Instrumental by Rush

from the album Snakes & Arrows
- Released: May 1, 2007
- Genre: Progressive rock, hard rock, instrumental rock
- Length: 2:17
- Label: Atlantic
- Songwriters: Alex Lifeson, Geddy Lee
- Producers: Rush and Nick Raskulinecz

= Malignant Narcissism (song) =

Malignant Narcissism is an instrumental track from Rush's 2007 album Snakes & Arrows. "Malignant Narcissism" was nominated for a 2008 Grammy under the category of Best Rock Instrumental Performance, Rush's fifth nomination in said category. However, the song lost to Bruce Springsteen's "Once Upon a Time in the West" making it their fifth defeat in that category.

==Song title inspiration==
The band found inspiration for the title of the song in the dialogue from the Trey Parker and Matt Stone film Team America: World Police. In that film, the psychological term malignant narcissism is used in reference to Islamic terrorists. The only voice heard is from an audio sample taken from the film, appearing at 1:08 in the song featuring a female voice saying, "Usually a case of malignant narcissism brought on during childhood".

We’re all big Matt Stone fans, and South Park fans, so we were all fans of that movie, and [Rush drummer-lyricist] Neil [Peart] is friends with Matt Stone. And Matt and Trey Parker were both Rush fans at some point. So they keep in contact. And [Neil] said, ‘Look, we want to do this song called "Malignant Narcissism", and [Matt] was thrilled. He said, ‘Great!’
— Rush bassist/vocalist Geddy Lee

== Composition and production ==
Bassist/vocalist Geddy Lee describes the development of the song in an interview with Toronto rock station Q107 (CILQ-FM). "Malignant Narcissism" was the last song recorded during the production of Snakes & Arrows, and was completed in a few days. While guitarist Alex Lifeson was away from the studio, Lee contacted Fender Musical Instruments Corporation and requested a Jaco Pastorius signature fretless bass delivered to the studio, on evaluation from Fender. According to Lee, he was interested in the bass for several reasons, including his lack of familiarity with fretless basses.

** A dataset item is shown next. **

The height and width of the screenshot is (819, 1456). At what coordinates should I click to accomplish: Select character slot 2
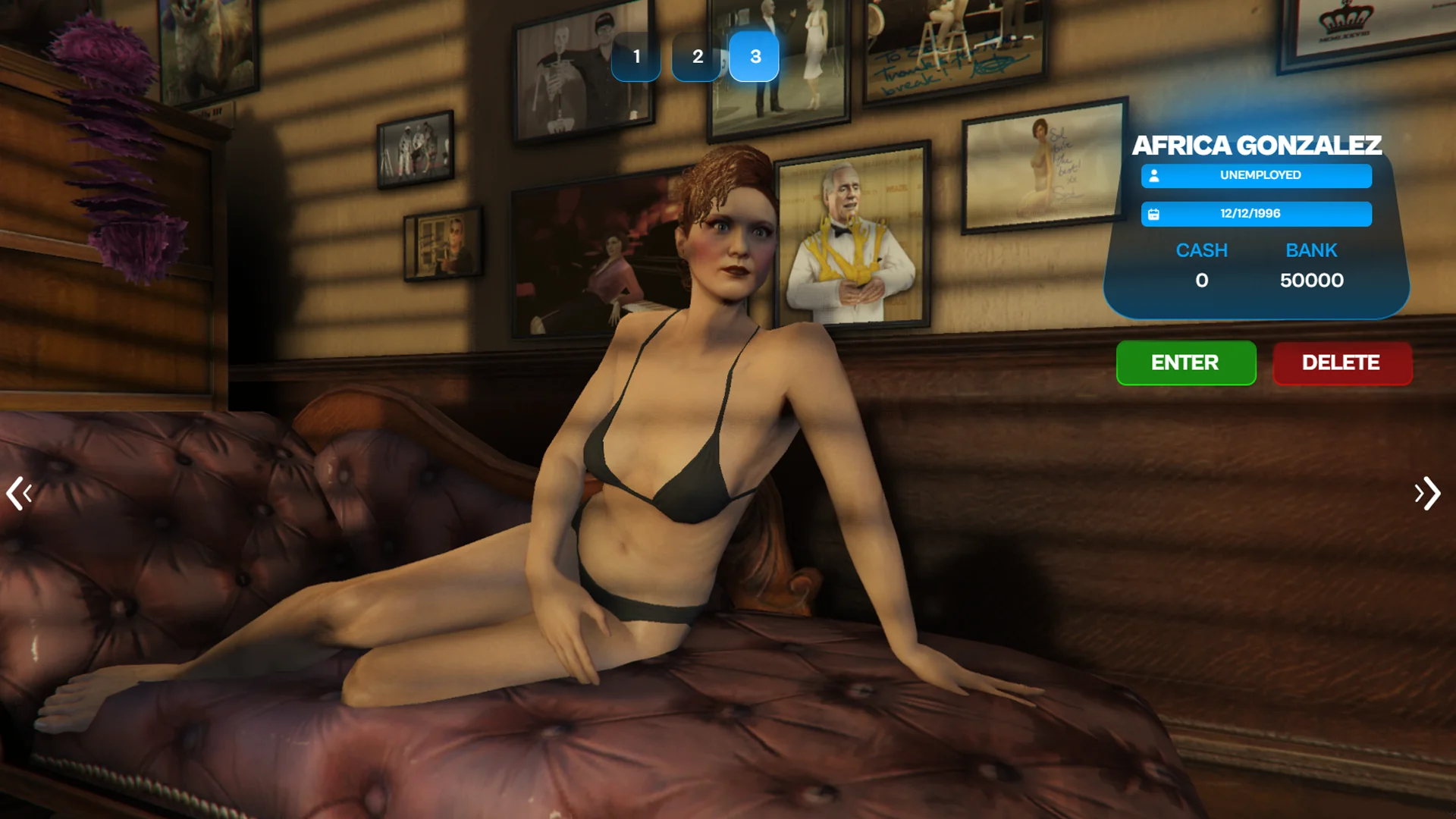tap(696, 56)
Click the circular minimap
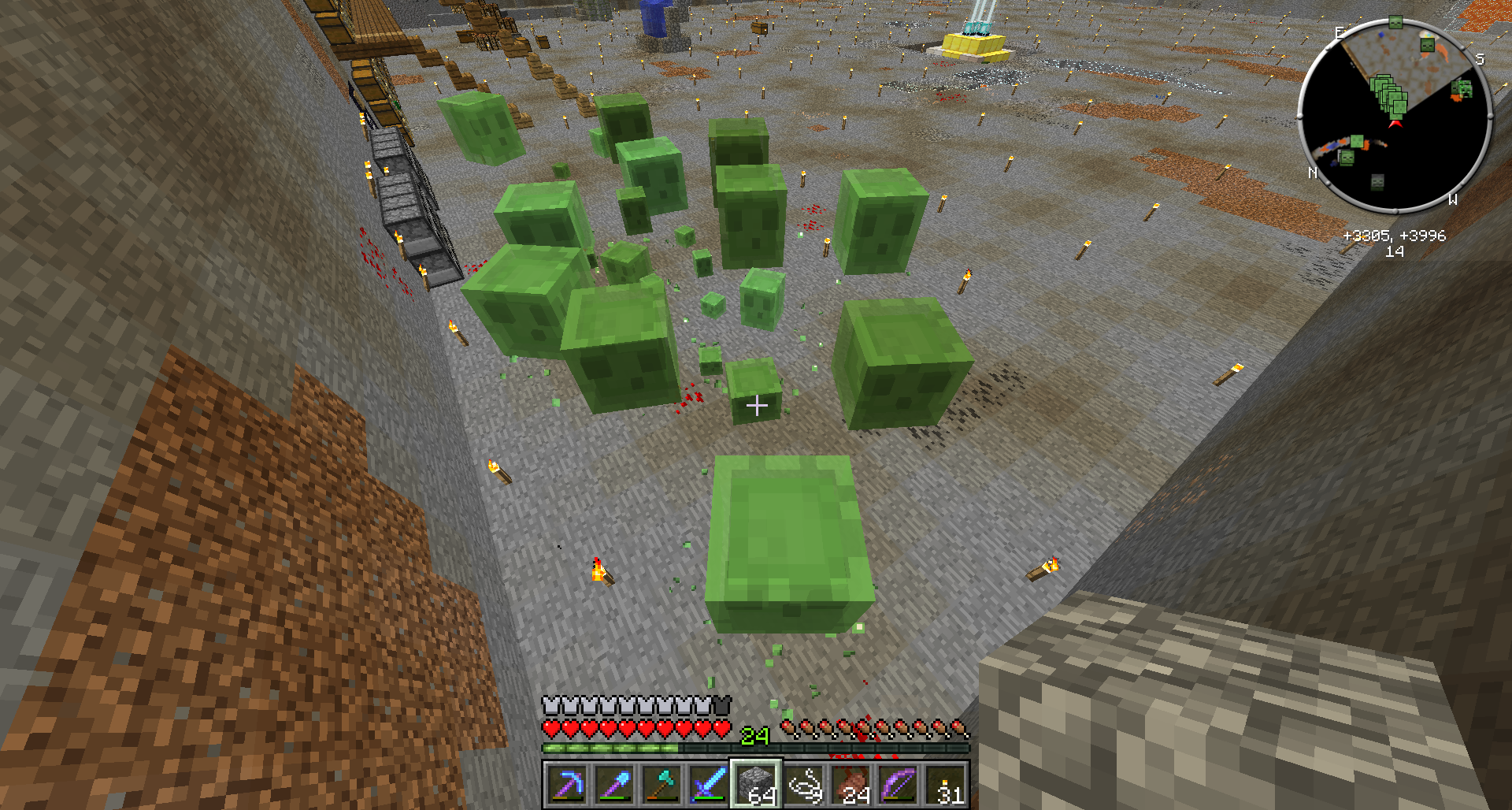 click(1394, 117)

While Lee was experimenting with the bass in the studio, co-producer Nick Raskulinecz overheard Lee playing a catchy riff and suggested this be incorporated into a new song (this exchange was captured on film, and is part of the documentary section of the MVI edition of Snakes & Arrows). Rush drummer Neil Peart was present, but his expansive drum kit had already been shipped off from the studio. With Raskulinecz's encouragement, Peart decided to challenge himself with an unfamiliar instrument setup, like Lee had done with fretless bass. Peart assembled a small kit composed of four drums, the smallest kit he had ever used when recording for a Rush album. Peart recorded drum parts for "Malignant Narcissism" with this minimal kit. Like Lee's bassline, the opening drumming of counting off on the snare rim, was also a bit of a fluke. As Neil Peart describes in a 2007 Modern Drummer article, "Booujze heard me counting off the tempo on my snare rim, and wanted me to start the song like that".

When Lifeson returned to the studio, he had one day to compose a guitar part to play over Lee's fretless riffing, which he did. The piece was added to the nearly finished album, thus making Snakes & Arrows the first Rush album to contain more than one instrumental, this album ending up with three.